India’s poll politics and Prime Minister Narendra Modi’s ambition to win a second straight term has claimed an unlikely victim. A proposed $44 billion oil refinery on the western coast to be built with investments from Saudi Arabia.
On Monday, the provincial government in Maharashtra state decided to relocate the project, a day ahead of Saudi Crown Prince Mohammed bin Salman’s visit to India. Modi’s Bharatiya Janata Party, which leads the government in the nation’s richest state, has been facing stiff opposition from ally Shiv Sena over the site of the refinery.
“There is a lot of political risk associated,” said Sri Paravaikkarasu, an analyst at industry consultant FGE in Singapore. The refinery’s completion “also depends on what is going to be the outcome of the next general election, who wins or if it is going to be a single party or a coalition government.”
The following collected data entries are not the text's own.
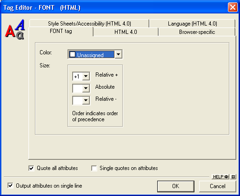Uncheck Output attributes on single line
Image resolution: width=240 pixels, height=196 pixels.
[10, 185]
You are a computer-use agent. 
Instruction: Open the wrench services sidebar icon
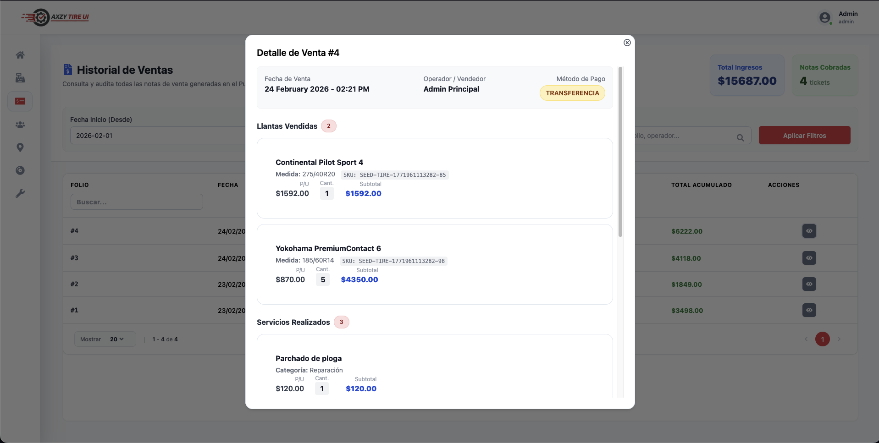click(20, 193)
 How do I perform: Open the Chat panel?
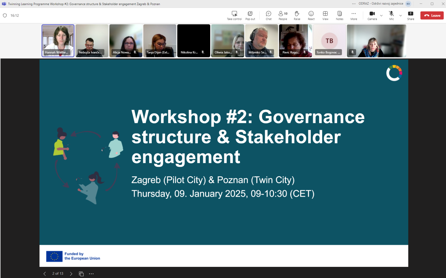click(x=268, y=15)
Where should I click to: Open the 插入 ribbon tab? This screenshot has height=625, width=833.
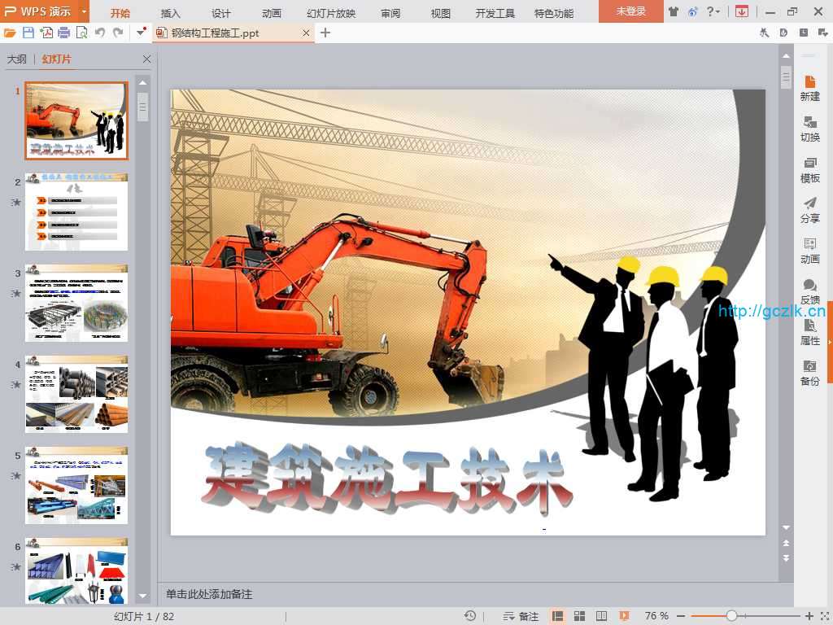tap(171, 13)
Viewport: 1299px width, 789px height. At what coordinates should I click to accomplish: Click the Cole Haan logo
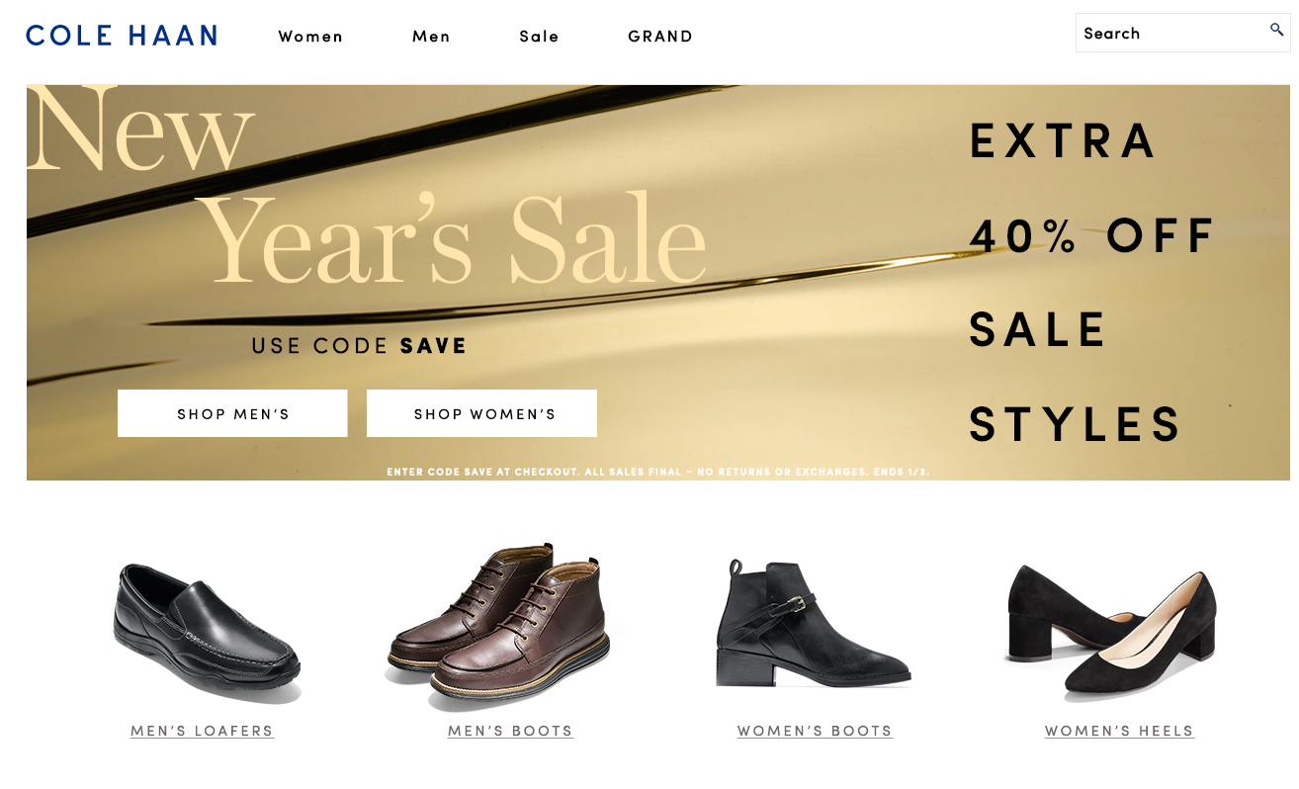(x=121, y=36)
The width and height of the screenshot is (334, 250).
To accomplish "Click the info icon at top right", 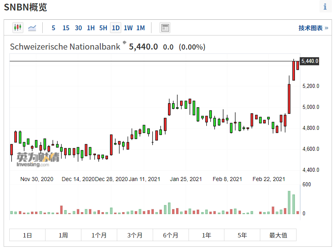I will 325,7.

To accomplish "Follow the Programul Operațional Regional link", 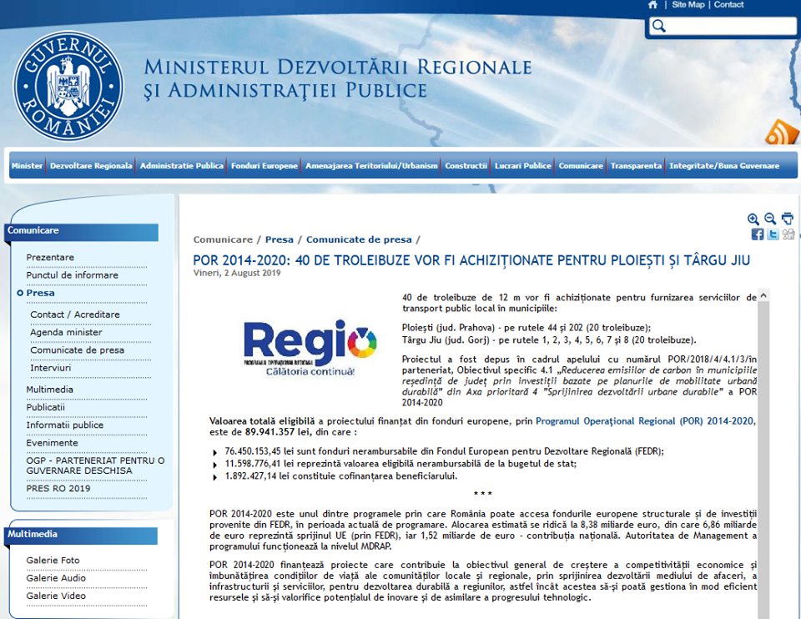I will [645, 422].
While the project is crucial for meeting India’s expanding appetite for fuels, shoring up popular support of the farmers who account for over 60 percent of the population is key for Modi’s re-election bid in polls due by May. Its ally Shiv Sena holds considerable influence in a state that elects the second-largest number of lawmakers and the ruling party hopes the deal will help contain discontentment over job creation and a slowdown in economic sentiment.
Maharashtra Chief Minister Devendra Fadnavis announced relocating the project from the proposed location in Ratnagiri district just after sealing the alliance with the regional party that had joined the farmers in opposing the oil refinery in the area.
The project will now be built at a different location, Fadnavis said, without specifying the new area. The mega plant, announced in 2016, hasn’t made much physical progress as locals refused to hand over land fearing damage to farming in the region famous for its Alphonso mangoes and cashew plantations. It is also classified as an ecologically-sensitive area.
Saudi Arabian Oil Co., popularly called Saudi Aramco, and Abu Dhabi’s state oil producer Abu Dhabi National Oil Co. agreed to jointly pick up half of the equity in the planned 60 million-tons-a-year refinery and downstream petrochemicals units.
Aramco, the world’s biggest oil exporter, and Adnoc are seeking to strengthen ties with refineries in Asia to lock up market share in the region driving growth in global oil demand.
Rising demand for oil products in India has drawn investments in the refining and fuel retailing business from Russia’s Rosneft to BP and Total in recent years. Refiners are spending billions of dollars for adding capacities to satiate India’s demand. “India has the fourth largest refining capacity in the world. This will further grow by about 200 million metric tons by 2030,” Modi said on February 11.
FGE estimates that the first phase of the project may be ready only by 2027-28. “But now looking at the recent developments we think probably that also in an optimistic timeline,” Paravaikkarasu said.